In the next age of invention, the spark of individual genius is necessary, but not sufficient, to effect global change. Twenty‐first century inventors must be driven by a defined purpose: by the matrix of problems, markets and capital demanding solutions. No longer solitary, underfunded and under-resourced, next‐generation inventors will be embedded in a network of peers, investors, manufacturers and customers. They’ll have clear goals and new tools, such as social networks, collaboration infrastructure and inexpensive prototyping, as well as a long‐range plan: an overarching vision of progress that not only informs the efforts of the individual players but inspires them, too.
Those are the kinds of visions that our team is building now. In IMPs, IV will serve as an Innovation Architect, supplying the guiding blueprint of change, and connecting and coordinating the people, groups, technology and capital required to deliver it. Each vision represents a collaborative, targeted model for technological progress and for global innovation economies that keep billions of dollars in play for a decade or more.
Importantly, IMPs align the incentives of all the participants in these economies. The inventors who take part know their ideas stand a good chance of being made into products. The companies that sign up have much better odds of selling their products and services.
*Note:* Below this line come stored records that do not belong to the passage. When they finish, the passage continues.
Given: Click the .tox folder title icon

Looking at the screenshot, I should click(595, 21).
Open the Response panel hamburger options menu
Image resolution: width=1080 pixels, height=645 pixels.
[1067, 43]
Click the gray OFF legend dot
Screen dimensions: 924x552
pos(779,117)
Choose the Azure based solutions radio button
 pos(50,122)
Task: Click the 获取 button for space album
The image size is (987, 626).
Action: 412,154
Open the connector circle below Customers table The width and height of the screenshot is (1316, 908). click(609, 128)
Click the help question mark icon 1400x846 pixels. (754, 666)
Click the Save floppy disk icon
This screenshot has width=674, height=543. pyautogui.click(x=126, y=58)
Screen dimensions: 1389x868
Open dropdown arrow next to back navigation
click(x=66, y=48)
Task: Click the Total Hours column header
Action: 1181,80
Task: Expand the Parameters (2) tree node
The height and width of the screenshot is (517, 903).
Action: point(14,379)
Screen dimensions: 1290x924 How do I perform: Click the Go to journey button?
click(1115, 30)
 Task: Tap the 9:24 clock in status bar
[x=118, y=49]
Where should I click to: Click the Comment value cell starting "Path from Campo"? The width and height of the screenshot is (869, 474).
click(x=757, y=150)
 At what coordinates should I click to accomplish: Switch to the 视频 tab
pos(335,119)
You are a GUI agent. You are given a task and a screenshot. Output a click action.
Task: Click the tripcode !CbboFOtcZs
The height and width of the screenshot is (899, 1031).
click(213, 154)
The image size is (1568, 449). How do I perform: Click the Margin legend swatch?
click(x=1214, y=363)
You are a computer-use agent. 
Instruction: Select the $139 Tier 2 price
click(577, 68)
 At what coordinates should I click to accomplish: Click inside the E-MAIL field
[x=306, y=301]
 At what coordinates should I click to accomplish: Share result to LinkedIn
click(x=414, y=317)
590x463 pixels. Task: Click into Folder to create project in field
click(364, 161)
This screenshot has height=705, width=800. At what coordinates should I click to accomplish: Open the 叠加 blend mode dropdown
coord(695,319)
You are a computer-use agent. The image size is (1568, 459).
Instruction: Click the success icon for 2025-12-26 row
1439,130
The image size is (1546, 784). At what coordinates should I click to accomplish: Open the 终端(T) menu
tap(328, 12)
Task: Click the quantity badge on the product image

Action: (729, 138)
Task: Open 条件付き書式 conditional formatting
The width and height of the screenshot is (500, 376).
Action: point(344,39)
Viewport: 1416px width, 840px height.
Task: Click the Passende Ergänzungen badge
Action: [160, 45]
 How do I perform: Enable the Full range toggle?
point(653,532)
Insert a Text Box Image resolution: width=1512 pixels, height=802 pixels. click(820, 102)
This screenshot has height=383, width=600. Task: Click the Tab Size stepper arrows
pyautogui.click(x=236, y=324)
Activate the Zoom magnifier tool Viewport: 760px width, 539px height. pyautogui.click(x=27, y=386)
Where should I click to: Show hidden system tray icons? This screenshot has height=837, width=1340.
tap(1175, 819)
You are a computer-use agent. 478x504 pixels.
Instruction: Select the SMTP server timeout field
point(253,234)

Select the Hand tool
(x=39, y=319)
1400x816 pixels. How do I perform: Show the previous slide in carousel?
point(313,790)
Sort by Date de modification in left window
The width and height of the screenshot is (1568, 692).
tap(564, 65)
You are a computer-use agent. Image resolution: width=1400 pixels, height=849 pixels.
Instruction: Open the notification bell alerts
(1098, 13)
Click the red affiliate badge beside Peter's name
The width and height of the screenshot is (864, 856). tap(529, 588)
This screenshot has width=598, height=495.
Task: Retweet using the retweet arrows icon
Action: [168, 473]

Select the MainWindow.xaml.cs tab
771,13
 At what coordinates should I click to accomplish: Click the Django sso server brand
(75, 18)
And partner governments, which often spend billions of dollars on ongoing infrastructure and economic development projects with only modest, one‐time returns, can instead see ongoing revenue from a one‐time investment: the multiplier effect of a self‐sustaining IMP economy.
An historical example of this model of innovation is the Apollo space program, which created a $25 billion (more than $150B in today’s dollars!) innovation economy and put a man on the moon in less than a decade—thanks to the cooperation of government and industry, the individual and the team.
On a much smaller scale, IV is practicing the new model of invention through Global Good, an in‐house effort guided in part by Bill Gates to invent technology that saves lives in the developing world. To address disease pandemics, for example, IV scientists and inventors built a general framework of the elements of infectious disease and then broke it down into subsets of problems that are ripe for innovation. We chose specific problems and plugged into networks of experts and advanced technology to solve them. IV inventors worked with computer scientists, physicists, biologists and epidemiologists, for example, to innovate a method of refrigerated storage that can keep vaccines cold for months in the absence of electricity. When the technology is ready, Global Good will reach out again, engaging with businesses, ministries of health, non‐governmental organizations and other strategic partners to deploy it in the field.
That’s targeted, collaborative invention guided by a broad vision—a model for the kind of progress IMPs will achieve on a much larger scale in the coming decades. Great ideas can still bring useful, productive and profitable change to the world at large. But the pioneers of the next age of invention need to think big.